» **EXERCISE DETAILS**
With pictures left out, output exactly the lines from the line holding "1456x819 pixels." through the end of the data, both included.

» **SOURCE DATA**

########################################

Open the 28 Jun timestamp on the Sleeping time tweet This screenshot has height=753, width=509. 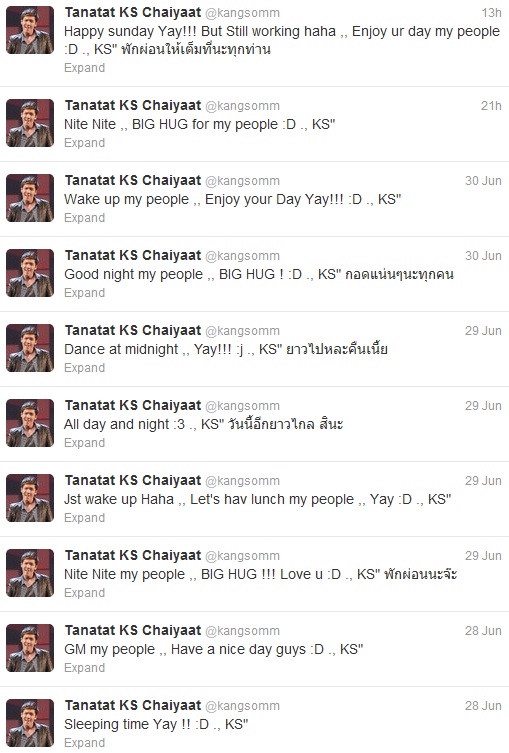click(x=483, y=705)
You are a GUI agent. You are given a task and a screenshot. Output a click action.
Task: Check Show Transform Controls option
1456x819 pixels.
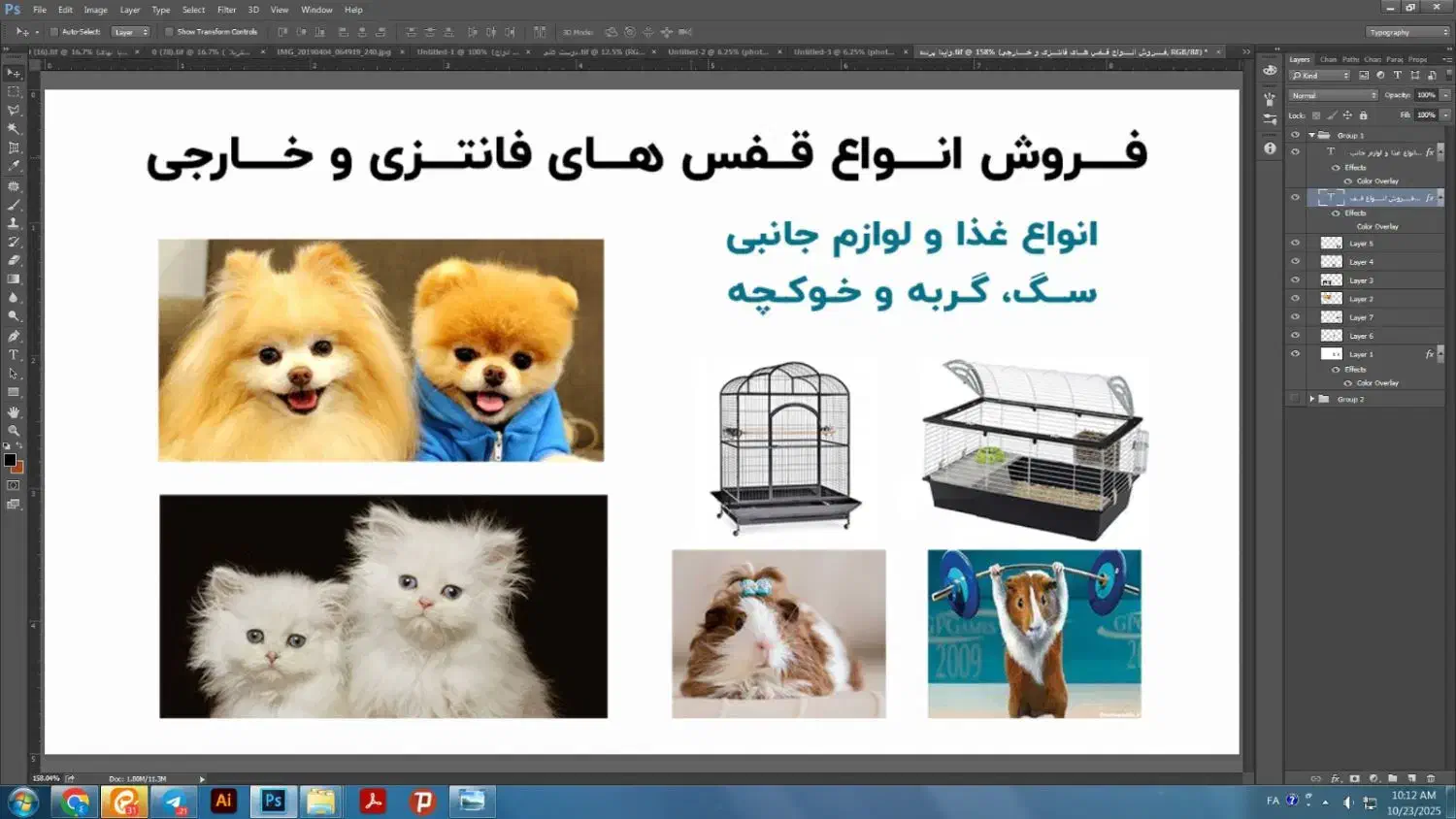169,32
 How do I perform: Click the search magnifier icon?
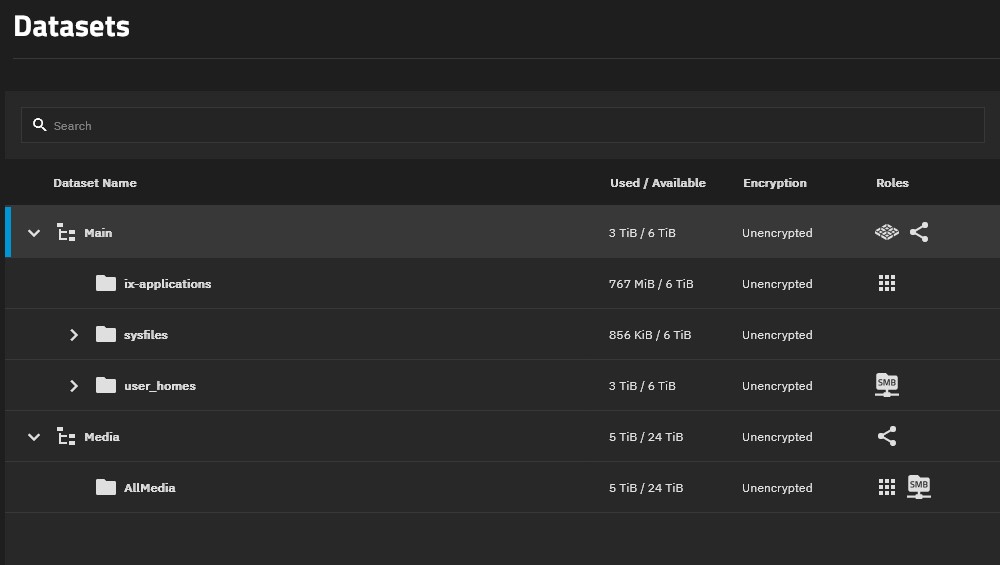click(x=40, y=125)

########################################

» **OUTPUT OF THE EXERCISE**
1456x819 pixels.
169,32
 How do I perform: Click the search magnifier icon?
click(x=40, y=125)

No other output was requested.